PROBLEM STATEMENT:
Pick up the Van Jole v Cole judgment below at the point where it stops, and continue writing it.

Van Jole v Cole

Case

[2000] NTSC 18

4 April 2000


Van Jole v Cole [2000] NTSC 18

PARTIES:DENNIS VAN JOLE

and

ROCHELLE COLE

TITLE OF COURT:  SUPREME COURT OF THE NORTHERN TERRITORY

JURISDICTION:  SUPREME COURT OF THE NORTHERN TERRITORY EXERCISING TERRITORY JURISDICTION

FILE NOS9920715 (AS60/1999)

DELIVERED:  4 April 2000

HEARING DATES:  28 March 2000

JUDGMENT OF:  RILEY J

REPRESENTATION:

Counsel:

Appellant:J. Waters QC

Respondent:  A. Young

Solicitors:

Appellant:Caroline Scicluna & Associates

Respondent:  Northern Territory Legal Aid Commission

Judgment category classification:           B

Judgment ID Number:  ril0006

Number of pages:  13

ril0006

IN THE SUPREME COURT
OF THE NORTHERN TERRITORY
OF AUSTRALIA

AT ALICE SPRINGS

Van Jole v Cole [2000] NTSC 18

No 9920715 (AS 60/1999)

BETWEEN:

DENNIS VAN JOLE

Appellant

AND:

ROCHELLE COLE

Respondent

CORAM:      RILEY J

REASONS FOR DECISION

(Delivered  4 April 2000)

  1. The appellant and respondent lived together in a de facto relationship between September 1986 and November 1993.  There are two children of that relationship.

  2. Upon cessation of the relationship the parties entered into a separation agreement which agreement was said to be  made pursuant to s 44 of The De Facto Relationships Act (NT) (“the Act”).  The separation agreement was dated 7 February 1994 and recorded arrangements that provided for the finalisation of the financial relationship between the parties.

  3. The respondent subsequently commenced proceedings under the Act against the appellant seeking an order for the adjustment of property interests as between the parties. She also sought a declaration under s 46 of the Act that the separation agreement be set aside or varied on the basis that enforcement of the agreement would lead to serious injustice between the parties.

  4. The matter came before the Local Court at Alice Springs and on 20 August 1999 that Court found that the respondent received “far less than she should have under an equitable distribution” of the relevant property and that the imbalance was so great that “there would be a serious injustice unless the separation agreement was set aside”.  An order was made setting aside the agreement and, further, directing that the appellant pay to the respondent an additional sum of $36,000.

  5. The appellant appeals from that decision and seeks an order that the decision to set aside the separation agreement itself be set aside and the separation agreement be reinstated.

    The De Facto Relationships Act

  6. The De Facto Relationships Act (NT) makes provision with respect to the property rights of de facto partners and allows for the creation of cohabitation agreements and separation agreements.

  7. The Act permits a person to apply to a court for a declaration as to the existence of a de facto relationship and, in proceedings between de facto partners with respect to existing title or rights in respect of property, the Court may declare the title rights that a de facto partner has in respect of such property.

  8. Further, under Division 3 of Part 2 of the Act a de facto partner may apply to a court for an order adjusting the interests with respect to the property of the de facto partners or either of them. Subject to certain preconditions being satisfied the Court may make such order adjusting the interests of the parties in that property as the Court considers “just and equitable”, having regard to the criteria set out in s 18 of the Act.

DATA EXTRACT:
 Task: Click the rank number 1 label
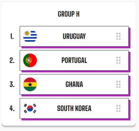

RESULT OF THE EXERCISE:
  9. There is imposed upon the Court a duty, so far as is practicable, to make orders that will finally determine the financial relationships between the de facto partners and avoid further proceedings between them (s 36).

  10. The Act also permits a man and a woman who are not married to each other to enter into a separation agreement (s 44) and provides that such an agreement is subject to and enforceable in accordance with the law of contract. Where a separation agreement has been entered into the Court may still make an order for the adjustment of interests in property under Division 3 of Part 2 the Act, or for maintenance under Division 5 of Part 2 the Act. However, by virtue of s 45 it shall not make an order which is in any respect inconsistent with the terms of the separation agreement except insofar as this may be permitted by operation of s 46 and s 47 of the Act.

  11. Section 46 of the Act is in the following terms:

    “(1) On an application by a de facto partner for an order under Division 3 or 5 of Part 2, the court may, in the circumstances specified in this section, vary or set aside all or any of the provisions of a cohabitation agreement or separation agreement made between that de facto partner and the other, being an agreement which is in writing and is signed by that other.

    (2)     The court may exercise its powers under sub­section (1) in respect of a cohabitation agreement or separation agreement only if, in its opinion -

    (a)enforcement (whether on the application before the court or on any other application for any remedy or relief under any other Act or law) of the agreement would lead to serious injustice between the parties; or

    (b)circumstances have arisen since the time when the agreement was made making it impracticable for its provisions, or any of them, to be carried out.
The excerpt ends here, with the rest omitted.